There was nothing European about his hats. They were exuberant, bright, kitsch: brimming with a verve and pap that bordered on the camp, like their maker. Stephen Jones, a British milliner and fan, feels that Mr John's best expressions were summer hats reflecting 'that Doris Day sunniness of America'.

He was born Hans Harberger in Munich in 1902. After briefly studying medicine at the University of Lucerne and art at the Sorbonne, Harberger sold sketches to various Paris haute couture houses. In 1926 he sailed to New York and opened his own store in partnership with Frederick Hirst.
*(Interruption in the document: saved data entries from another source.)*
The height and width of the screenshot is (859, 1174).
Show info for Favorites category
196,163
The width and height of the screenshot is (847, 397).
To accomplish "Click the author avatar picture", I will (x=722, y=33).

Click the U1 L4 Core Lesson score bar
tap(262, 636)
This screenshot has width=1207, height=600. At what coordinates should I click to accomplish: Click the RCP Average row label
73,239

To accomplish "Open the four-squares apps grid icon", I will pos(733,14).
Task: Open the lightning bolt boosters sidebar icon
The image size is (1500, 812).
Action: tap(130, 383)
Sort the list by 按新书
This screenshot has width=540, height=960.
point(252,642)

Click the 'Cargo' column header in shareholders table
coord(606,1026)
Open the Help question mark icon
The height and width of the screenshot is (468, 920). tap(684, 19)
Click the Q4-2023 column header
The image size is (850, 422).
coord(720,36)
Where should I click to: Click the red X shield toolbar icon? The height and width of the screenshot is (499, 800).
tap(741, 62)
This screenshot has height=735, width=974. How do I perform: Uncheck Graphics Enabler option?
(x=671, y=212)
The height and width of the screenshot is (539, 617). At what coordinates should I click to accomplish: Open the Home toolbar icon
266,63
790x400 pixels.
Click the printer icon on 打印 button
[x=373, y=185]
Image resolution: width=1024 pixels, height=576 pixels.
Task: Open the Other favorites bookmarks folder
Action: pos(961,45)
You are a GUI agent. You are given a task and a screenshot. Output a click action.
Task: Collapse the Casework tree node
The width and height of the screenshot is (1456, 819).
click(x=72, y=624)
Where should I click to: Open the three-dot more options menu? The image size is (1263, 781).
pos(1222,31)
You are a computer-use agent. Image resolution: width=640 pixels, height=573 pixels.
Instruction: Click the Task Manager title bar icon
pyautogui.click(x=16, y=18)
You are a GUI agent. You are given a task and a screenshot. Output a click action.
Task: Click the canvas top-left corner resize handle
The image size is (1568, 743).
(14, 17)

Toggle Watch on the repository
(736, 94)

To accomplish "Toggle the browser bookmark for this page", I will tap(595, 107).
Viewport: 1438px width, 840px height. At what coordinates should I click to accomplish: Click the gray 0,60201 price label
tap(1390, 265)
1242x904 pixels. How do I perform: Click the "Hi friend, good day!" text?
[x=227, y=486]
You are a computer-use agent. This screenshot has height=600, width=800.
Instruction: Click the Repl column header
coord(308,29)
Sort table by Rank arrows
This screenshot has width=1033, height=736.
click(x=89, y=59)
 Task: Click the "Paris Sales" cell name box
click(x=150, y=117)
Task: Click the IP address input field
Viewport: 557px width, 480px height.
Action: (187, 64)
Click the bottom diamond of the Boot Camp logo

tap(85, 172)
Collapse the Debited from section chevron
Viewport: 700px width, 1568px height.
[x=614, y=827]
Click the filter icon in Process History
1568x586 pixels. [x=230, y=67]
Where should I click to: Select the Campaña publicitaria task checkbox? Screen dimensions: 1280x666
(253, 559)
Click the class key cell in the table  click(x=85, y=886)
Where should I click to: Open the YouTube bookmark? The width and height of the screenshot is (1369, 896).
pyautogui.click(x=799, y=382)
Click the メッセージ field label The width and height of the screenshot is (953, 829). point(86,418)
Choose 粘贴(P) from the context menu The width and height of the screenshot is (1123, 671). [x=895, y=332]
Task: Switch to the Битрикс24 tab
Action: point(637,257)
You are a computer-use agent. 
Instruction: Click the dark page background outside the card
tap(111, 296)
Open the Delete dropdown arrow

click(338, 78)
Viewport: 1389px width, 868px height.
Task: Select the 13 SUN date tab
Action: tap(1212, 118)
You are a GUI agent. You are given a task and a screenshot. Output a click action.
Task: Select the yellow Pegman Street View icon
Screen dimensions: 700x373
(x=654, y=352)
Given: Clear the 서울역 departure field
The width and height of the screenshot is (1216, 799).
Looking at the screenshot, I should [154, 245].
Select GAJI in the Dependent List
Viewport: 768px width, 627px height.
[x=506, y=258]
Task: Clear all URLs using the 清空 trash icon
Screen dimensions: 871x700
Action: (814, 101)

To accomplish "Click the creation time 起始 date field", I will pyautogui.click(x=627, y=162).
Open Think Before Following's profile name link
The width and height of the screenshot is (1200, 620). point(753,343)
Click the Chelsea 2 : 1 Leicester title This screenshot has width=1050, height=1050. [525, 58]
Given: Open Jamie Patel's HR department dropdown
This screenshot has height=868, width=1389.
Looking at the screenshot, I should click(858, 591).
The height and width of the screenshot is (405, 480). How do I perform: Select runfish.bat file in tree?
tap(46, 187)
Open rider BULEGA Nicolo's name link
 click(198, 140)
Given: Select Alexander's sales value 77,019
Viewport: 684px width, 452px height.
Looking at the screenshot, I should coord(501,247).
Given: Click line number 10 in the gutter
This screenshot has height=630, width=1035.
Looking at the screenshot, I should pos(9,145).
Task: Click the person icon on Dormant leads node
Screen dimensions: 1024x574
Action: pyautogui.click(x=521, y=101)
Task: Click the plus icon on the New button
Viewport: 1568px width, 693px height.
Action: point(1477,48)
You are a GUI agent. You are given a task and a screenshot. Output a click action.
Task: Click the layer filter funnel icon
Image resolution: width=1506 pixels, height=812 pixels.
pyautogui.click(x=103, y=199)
He changed his name first to John Frederics and then, on parting company with Hirst in 1948 and founding his own salon, 'Mr John', to John P. John.

Once described as a fashion dictator, Mr John adopted Napoleonic dress and matching coiffure to stress the point. Mary Pickford, the Duchess of Windsor, Marilyn Monroe and endless society ladies were entertained and hatted at his white-and- gold rococo salon. Olivia de Havilland, speaking from Paris yesterday, recalls that he was 'a very gifted milliner. Never mind the film hats,' she insisted, 'the ones for current wear were just the best - and that's all there is to it]'

When BillyBoy, the bizarre costume collector and jewellery designer, met Mr John in New York in the Seventies, BillyBoy was wearing a 1950s Mr John hat. Mr John adjusted the hat on BillyBoy's head, saying, 'It's enough that you're not a woman wearing my hat, at least you can put it on at the right angle.'

'His hats were very 'First Lady of America' - very chunky with no frills,' BillyBoy said. 'They certainly weren't European couture, mysterious, dark and femme fatale. There was nothing scandalous about them - they weren't suited to the sort of woman who slips out of rooms to have secret affairs. In fact they were very Mrs Drysdale of the Beverly Hillbillies.'

Creativity aside, Mr John was an adept businessman. At his peak he employed 150 and enjoyed an annual turnover of dollars 7m. If impertinently, in his opinion, questioned over a bill he would reply, 'Madame, do you want a hat or something to show your husband's accountant?'

He shut up shop in the 1970s, issuing an epitaph for the trade. Women, he declared, are no longer chic. They have 'sold out' to hairdressers who 'make orthopaedic hairdos and French-fried curls'.